こんなに綺麗になるには、並々ならぬ覚悟と努力が必要だったろう。ムトーは努力のダイヤモンドみたいだ。強くて美しい。昔のムトーを知っている私からすると、その美は自分を守るための鎧にも見える。そしてその鎧は、人に見られることで益々強くなるんだろうか。
「正直カメラに撮ってもらうことに興味はある。だけどごめん、演技はできないと思うから」
「ムトー、そこをなんとか! ムトー以上の適役見つからないの」
「無理だよ無理、他当たって」
「ここのランチおごる! あと三日分!」
「生憎お金には困ってないの。家金持ちなの知ってるでしょ」
「そうだった……。今完全にオーケーもらえる流れかと思ったよ……」
まさかのお断りにショックを受けた私は、海外ドラマの役者のようにオーバーリアクションで落ち込んでみせた。
しかし、そんな私を見てもムトーは全く動じない。何を言っても首を縦には振ってくれないだろう。
「サークルの活動写真とか見せてよ。班とか作ってやってんの?」
「写真? 沢山あるよ! 是非見て。今は割と細かく班を分けて制作していてね」
少しでも興味を持ってもらえるように、私は嬉々として写真フォルダを開いた。
新歓飲みの写真、プチ合宿の写真、動画撮影中の写真、休憩時間に遊んでいる写真など、何枚もの写真を見せた。
ムトーは最初は楽しそうに見てくれたが、段々しみじみとした表情に変わって、静かに写真をスライドしていく。

「……なんか、良かったね」
「え、何が?」
「あんたも私も、ドブみたいな中学時代乗り越えられて」
その言葉に、私は思わず苦笑してしまった。本当にそうだ。まさかこんなにたくさんの友達に囲まれて、学校生活を送っているなんて。
「文化祭の後、しつこいくらい私の家に来て、馬鹿みたいに仲直りしたいって言ってきたよね冬香」
「はは、詩織全然家から出てくれなかったよね」
「ようやく冬香を許したら、私もやっと自分で自分を許せたんだ」
「ムトー……」
「本当、色々あったからね」
ムトーは塾の帰りに襲われた事件をきっと思い出しているんだろう。あの時ムトーが来てくれなかったら、私は今トラウマに縛られて身動きできていなかったかもしれない。
なんとなく、ムトーが次に何を話そうとしているかを察して、私は一度お茶を飲んだ。

「……市之瀬春人は、見つかったの?」
その質問に、私は苦笑まじりで静かに首を横に振った。夢に見るほど探しているのに見つからない。そのことを伝えると、ムトーは悲しげにそっか、と呟いた。
「見つかるといいね。何か情報掴んだら教えるよ」
「ありがとう。
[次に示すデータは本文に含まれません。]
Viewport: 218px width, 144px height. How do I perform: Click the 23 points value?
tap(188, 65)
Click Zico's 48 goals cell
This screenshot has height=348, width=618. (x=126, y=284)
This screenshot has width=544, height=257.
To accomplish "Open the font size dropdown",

助かるよ」
この学校に、ハルのことを知っている人は私とムトーしかいない。中学時代のハルは、クラスの真ん中にいつもいたから、なんだかこの状況が不思議に思える。
そんなことを話しているうちに、次の講義の時間が迫っていた。
「そろそろ行きますか」
「オッケー。あ、そうだ冬香、今度私のバイト先に遊びに来てよ」
「え、どこでバイトしてるの?」
「聞いて驚かないでよ」
何やら楽しげな表情で、ムトーはバッグからパンフレットのようなものを取り出した。それは、私も東京に来てからよく行くようになった歴史ある映画館のパンフレットだった。
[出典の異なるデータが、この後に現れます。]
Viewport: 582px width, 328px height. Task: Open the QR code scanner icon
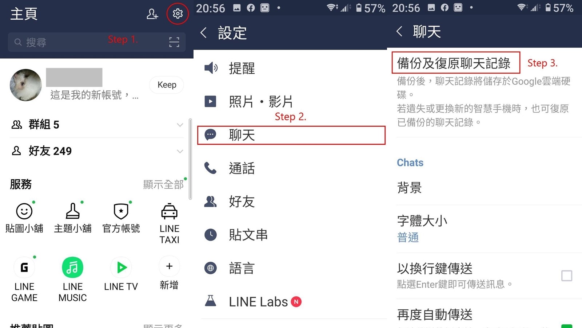tap(174, 42)
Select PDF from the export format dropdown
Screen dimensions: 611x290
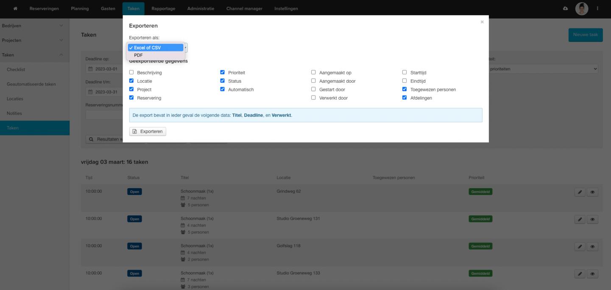[139, 55]
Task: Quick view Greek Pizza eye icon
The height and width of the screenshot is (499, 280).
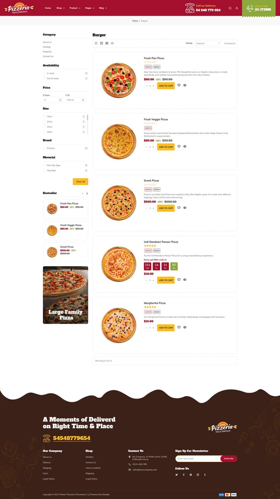Action: [185, 208]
「まさかのキサラギホールのアルバイト受かったの! まあコネありきなんだけどね」
「ええ! ここ私も応募して落ちたところ……」
「あはは、どんまい。また募集かかったら紹介してあげる」
飯田橋にある有名な単館映画館でアルバイトなんて、羨ましすぎて思わず歯を食いしばってしまった。
大学生になったら映画館でバイトをすることを夢見ていたが、とくにキサラギホールで働くことに憧れていた。ムトーの手を握り、次の枠が空いたら絶対に紹介して、と圧をかけた。
「冬香は本当に映画好きだね。撮影頑張って」
そして、私達はお店を出てそれぞれ次の講義がある教室へと向かった。
どうしてこんなに映画に救われているのか、自分でも分からない。大学生になってから、映画を観る本数はぐんと増えた。


もしかしたら今観ているこの映画を、ハルもどこかで観ているかもしれないと思えたから。